- What this task involves: Provide the count of lines below that include the word "agent", without any accompanying remarks.

- Data for the task:
•••••

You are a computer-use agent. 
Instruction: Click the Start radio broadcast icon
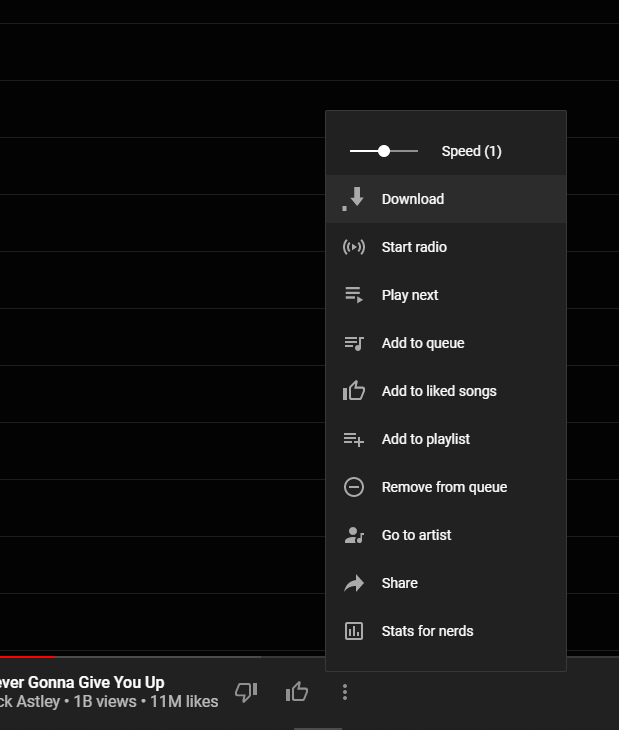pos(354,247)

•••••

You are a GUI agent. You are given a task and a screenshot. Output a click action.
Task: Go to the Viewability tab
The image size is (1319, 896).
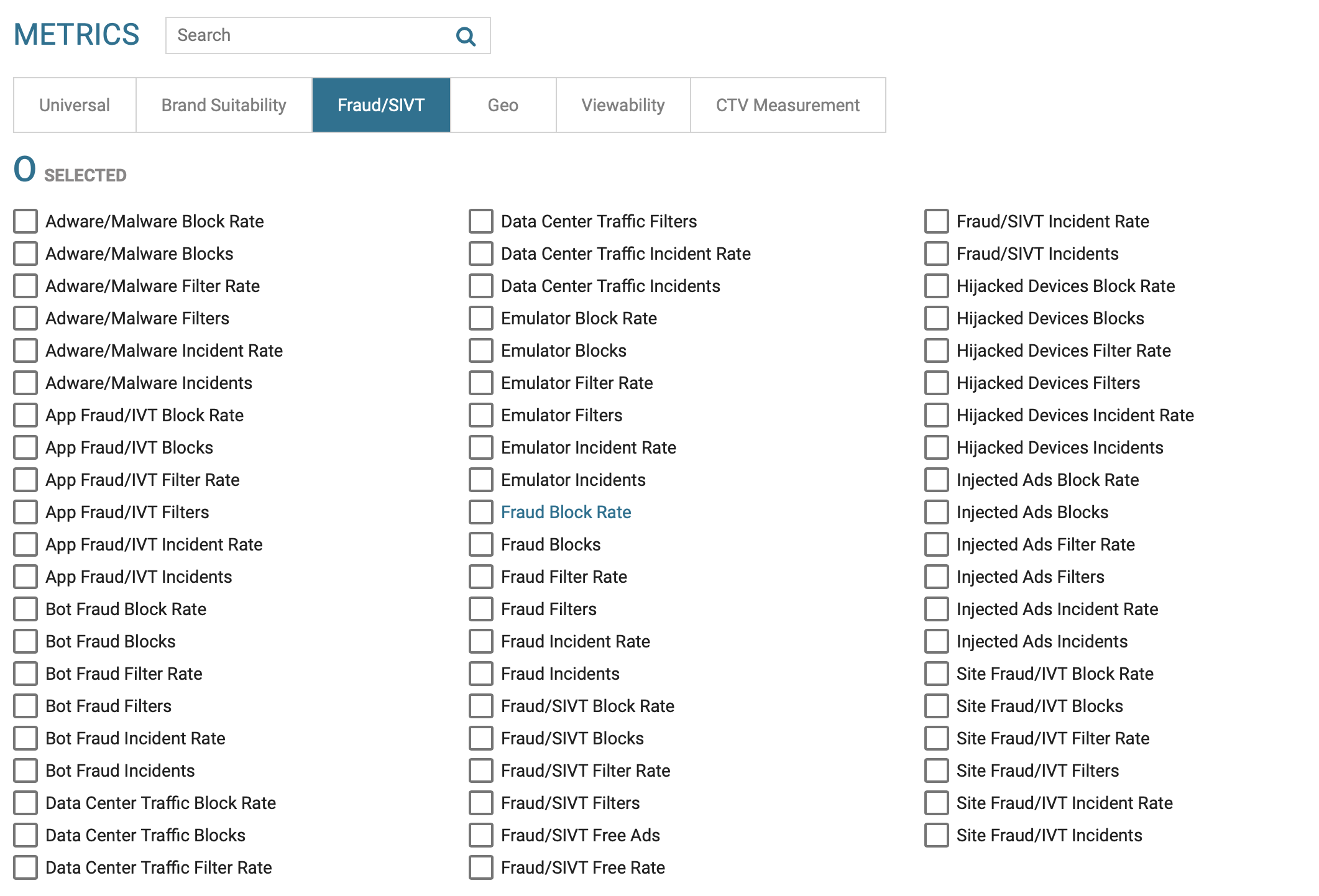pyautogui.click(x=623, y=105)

•••••

- Your response: 2